Bei gesetzwidrigen Gestaltungen der beruflichen Kooperation darf nach Auffassung des BSG eine KV die notwendigen vergütungsrechtlichen Folgerungen ziehen. Im Innenverhältnis zur KV schütze der rechtswidrig erlangte bzw. genutzte Status als „freier Partner“ den Arzt in vergütungsrechtlicher Hinsicht nicht. Die Richtigstellung fehlerhafter vertragsärztlicher Abrechnungen durch KVen sei dann rechtens – selbst wenn grundsätzlich kein Verschulden des Vertragsarztes vorliege. Im vorliegenden Fall bestanden für das BSG aber keine Zweifel, dass die bisherigen Partner der Gemeinschaftspraxis wussten, dass ein Arzt, der weder am Erfolg noch am Wertzuwachs der Praxis beteiligt sein sollte, kein Partner einer Gemeinschaftspraxis sein kann.

Fazit

Der verhandelte Fall macht die möglichen gravierenden Konsequenzen eines verdeckten Anstellungsverhältnisses deutlich – hier eine Honorarrückforderung in Höhe von etwa 880.000 Euro.

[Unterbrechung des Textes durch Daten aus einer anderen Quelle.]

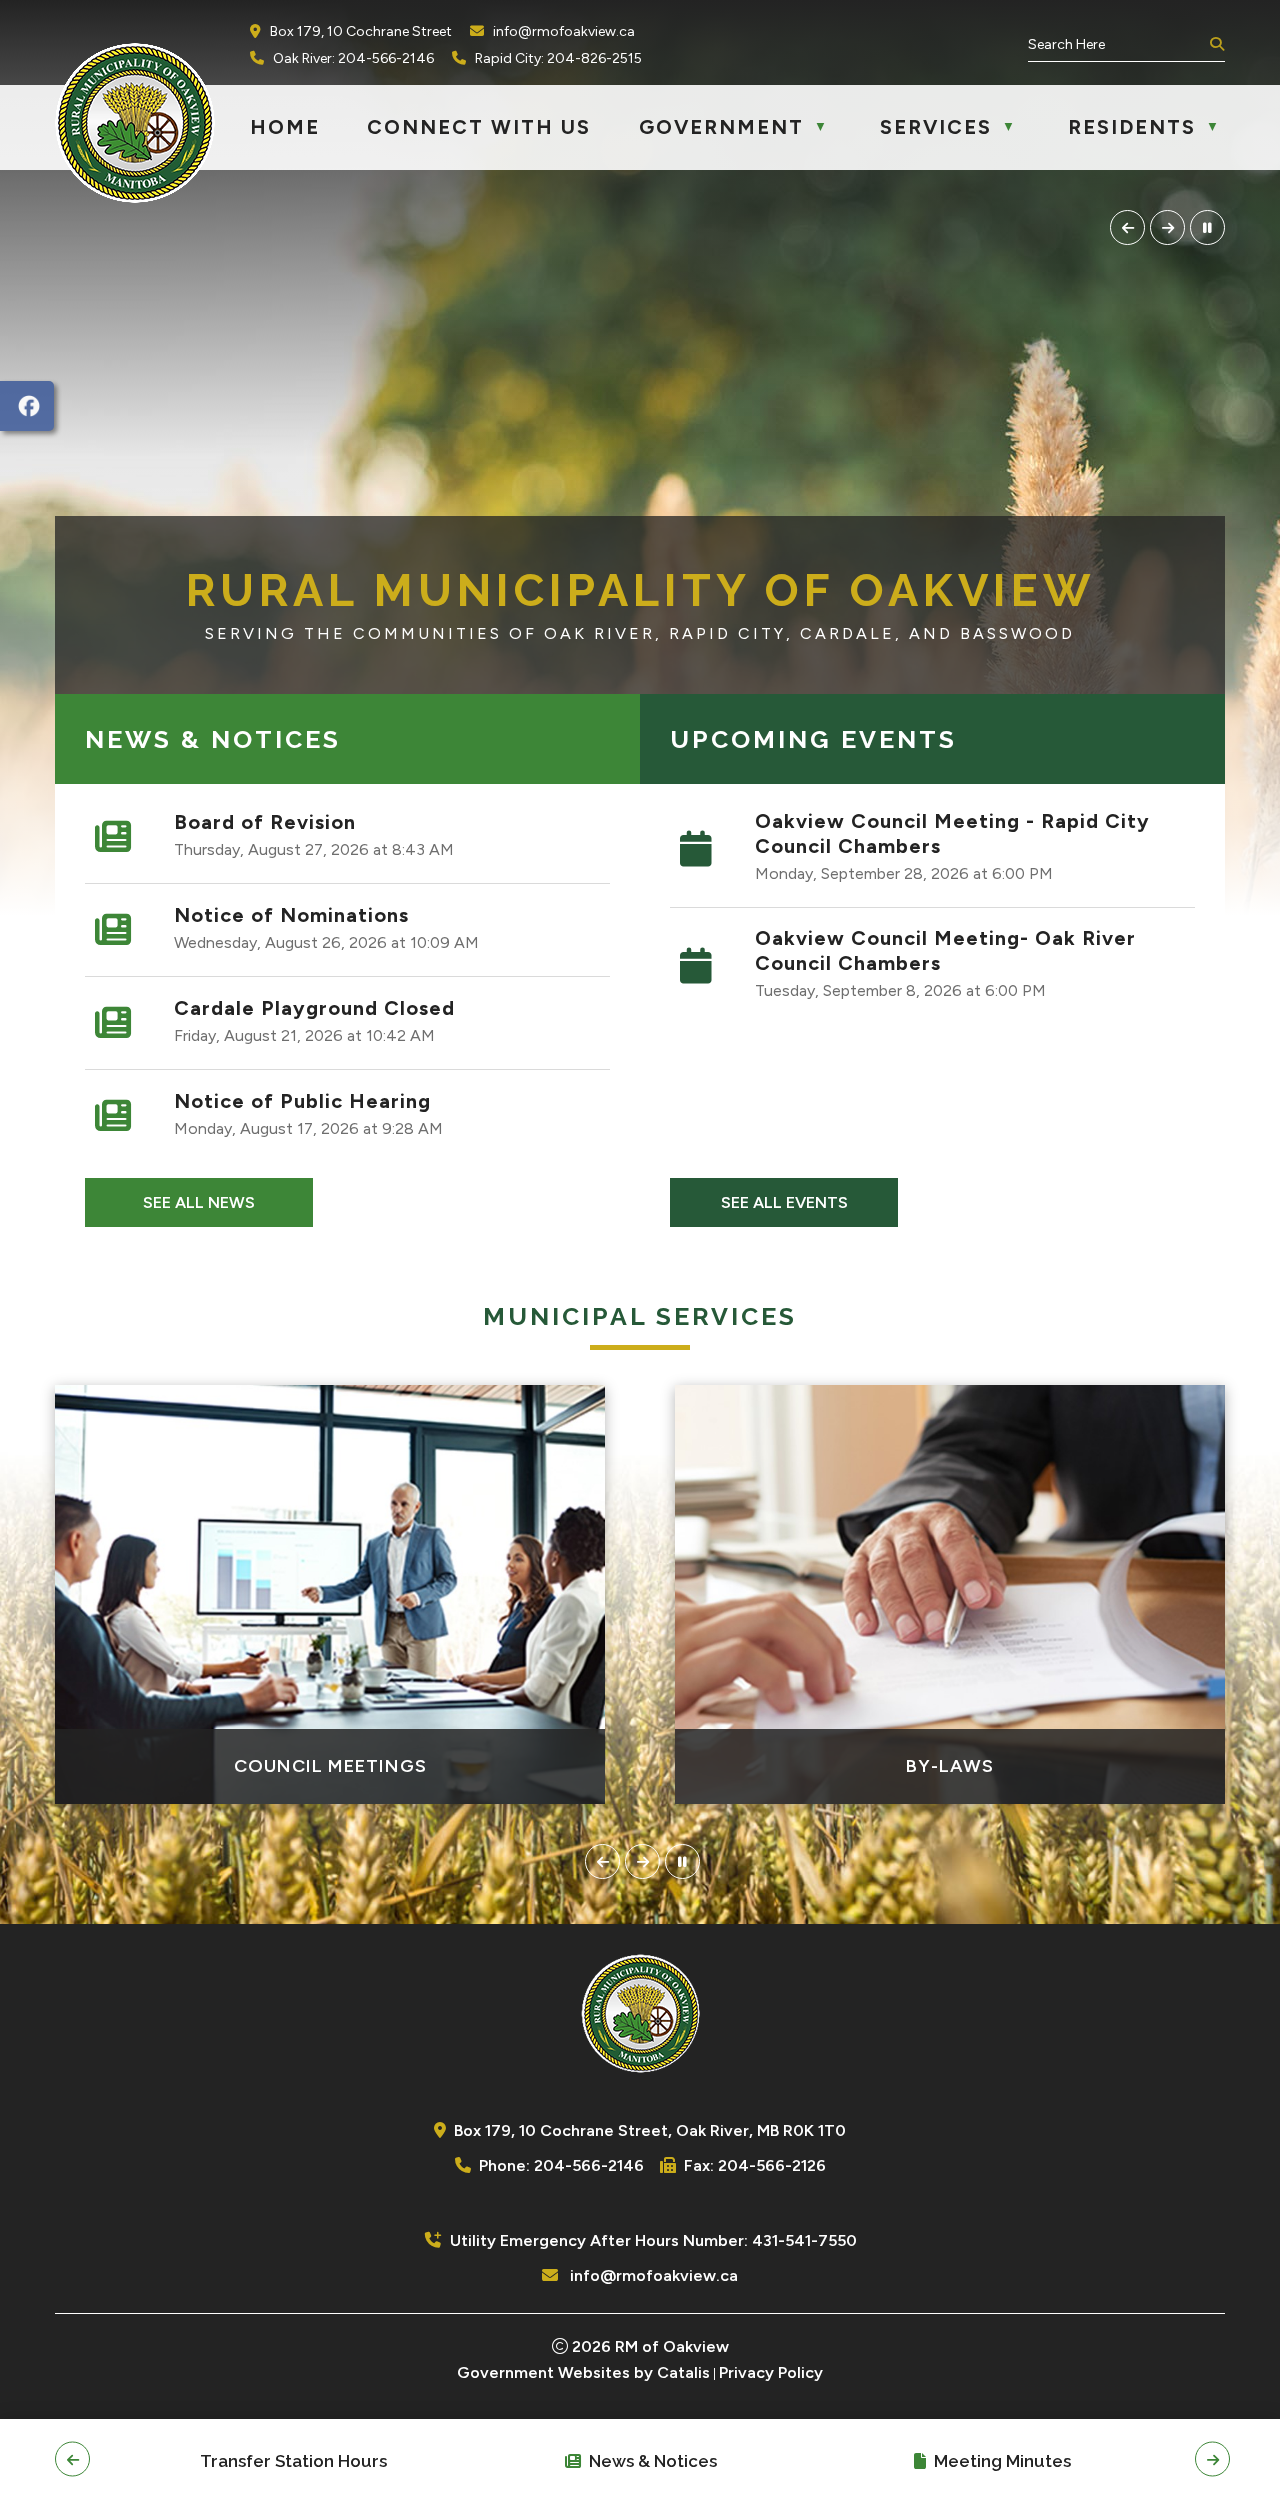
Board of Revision (265, 822)
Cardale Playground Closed (314, 1008)
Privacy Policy (771, 2372)
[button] (1215, 45)
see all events (784, 1202)
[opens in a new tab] (27, 406)
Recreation (950, 1766)
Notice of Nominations (291, 915)
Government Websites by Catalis (583, 2372)
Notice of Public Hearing (302, 1101)
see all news (199, 1202)
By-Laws (330, 1766)
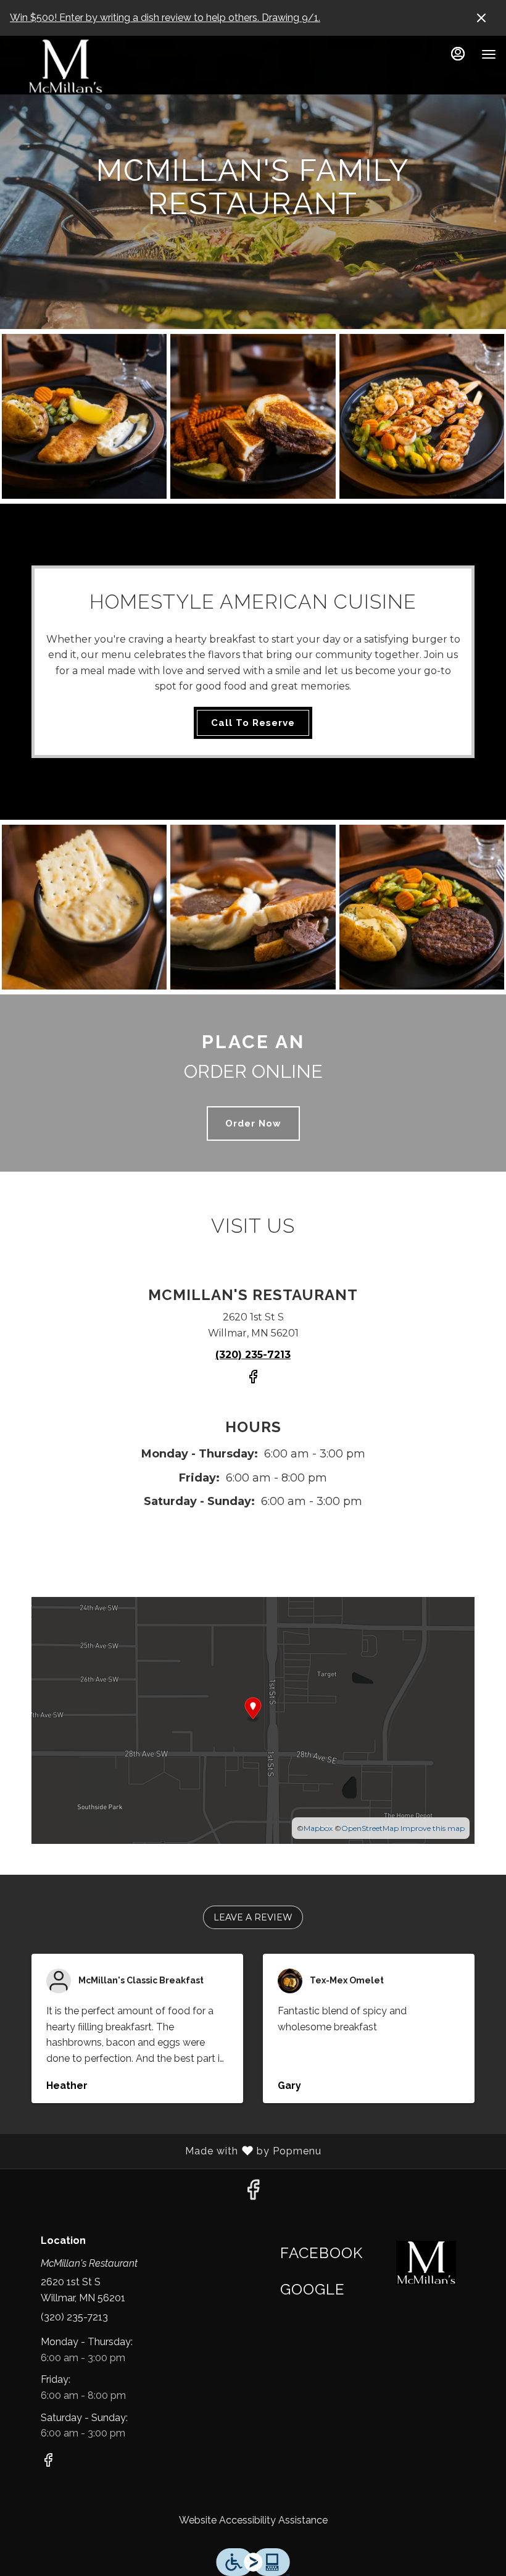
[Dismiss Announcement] (481, 18)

Bei der Einbindung eines neuen Partners ist unbedingt darauf zu achten, dass er zumindest in irgendeiner Form am wirtschaftlichen Risiko beteiligt wird. Im Hinblick auf den hohen Wert radiologischer Praxen ist es häufig beim Einstieg eines neuen Partners nicht gewünscht, diesen in der „Erprobungsphase“ gleich am Gesellschaftsvermögen zu beteiligen. Hier gilt es, eine Vertragsgestaltung zu finden, bei der man sich nicht der Gefahr von „verdeckten Anstellungsverhältnissen“ aussetzt. In der Regel empfiehlt es sich, hierfür rechtlichen Rat einzuholen.